* **Extrait fourni**
╔══

Mais en général, on réfléchit plus de manière politique au Parlement européen, avec parfois des petites subtilités.
Quand on parle de la priorité d’un pays, par exemple, le nucléaire, bon, les Français ne vont pas voter pareil que les Allemands, même s’ils sont au sein d’une même groupe politique.
Et c’est là qu’il faut s’accrocher un peu.
C’est parce qu’il y a à la fois cette dimension politique, les nationalités et vingt-sept pays différents.
Donc en fait, c’est comme si on regardait une carte en 4D.
Alors voyons donc cette carte en 4D dans le détail, le rôle du Parlement.
Alors qui, du Parlement, dit vote de la loi.
Les lois européennes sont aussi connues sous le nom de directives.
On va en parler dans un instant de ce rôle législatif du Parlement.
C’est le plus connu finalement.
Mais ce n’est pas son seul rôle.
Il y en a deux autres.
Il contrôle l’action de la fameuse Commission européenne.
Et j’ai envie de dire surtout, il a un troisième rôle qui est crucial.
C’est au niveau du budget de l’Union européenne que cela se passe.
Est-ce que c’est sur ce point que l’on peut dire que c’est un véritable Parlement, le Parlement européen?
Oui, parce que c’est comme en France, l’Assemblée nationale et le Sénat, ils votent le budget.
Donc en gros, on leur propose un budget.
Après, ils décident de le voter ou pas.
Moi, là où j’insisterai, c’est sur le fait que des fois, on peut se dire, ça sert à quoi que j’élise des députés, des eurodéputés, je ne sais pas trop à quoi ça sert.

╚══

* **Données fournies**
╔══

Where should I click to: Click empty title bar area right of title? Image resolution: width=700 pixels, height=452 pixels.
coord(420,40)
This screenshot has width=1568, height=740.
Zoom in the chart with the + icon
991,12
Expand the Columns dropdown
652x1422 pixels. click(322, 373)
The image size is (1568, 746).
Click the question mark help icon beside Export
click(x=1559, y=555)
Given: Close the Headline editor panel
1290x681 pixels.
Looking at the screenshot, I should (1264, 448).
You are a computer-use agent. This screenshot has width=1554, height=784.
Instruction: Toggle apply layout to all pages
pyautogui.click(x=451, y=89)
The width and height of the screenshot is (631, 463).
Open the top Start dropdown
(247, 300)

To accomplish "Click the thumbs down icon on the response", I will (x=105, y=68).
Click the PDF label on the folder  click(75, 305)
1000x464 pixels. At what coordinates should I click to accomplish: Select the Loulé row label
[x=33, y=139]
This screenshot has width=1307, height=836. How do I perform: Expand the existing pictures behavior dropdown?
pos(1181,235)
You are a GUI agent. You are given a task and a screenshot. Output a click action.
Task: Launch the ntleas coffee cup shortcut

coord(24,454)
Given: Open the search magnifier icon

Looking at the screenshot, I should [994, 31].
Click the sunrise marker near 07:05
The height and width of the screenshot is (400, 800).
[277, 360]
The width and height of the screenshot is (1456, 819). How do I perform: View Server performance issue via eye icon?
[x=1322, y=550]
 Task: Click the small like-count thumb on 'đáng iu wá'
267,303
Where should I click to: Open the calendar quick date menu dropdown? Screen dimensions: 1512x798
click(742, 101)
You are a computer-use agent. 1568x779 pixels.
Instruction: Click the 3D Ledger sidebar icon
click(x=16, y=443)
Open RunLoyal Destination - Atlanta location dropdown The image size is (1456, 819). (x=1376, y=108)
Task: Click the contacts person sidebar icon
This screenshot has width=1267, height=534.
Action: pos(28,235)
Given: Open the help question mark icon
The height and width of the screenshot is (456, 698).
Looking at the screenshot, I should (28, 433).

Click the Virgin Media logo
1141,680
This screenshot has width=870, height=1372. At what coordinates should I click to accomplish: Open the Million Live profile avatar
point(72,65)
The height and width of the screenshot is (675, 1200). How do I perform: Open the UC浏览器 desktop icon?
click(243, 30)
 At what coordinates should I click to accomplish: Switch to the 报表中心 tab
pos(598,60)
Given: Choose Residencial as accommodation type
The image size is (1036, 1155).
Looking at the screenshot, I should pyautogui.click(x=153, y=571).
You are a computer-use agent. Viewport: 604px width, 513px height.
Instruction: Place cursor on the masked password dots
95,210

╚══

D'après l'extrait sur le Parlement européen, sous quel autre nom les lois européennes sont-elles connues ? Les entrées sont issues d'une source distincte de celle de l'extrait.

Elles sont aussi connues sous le nom de directives.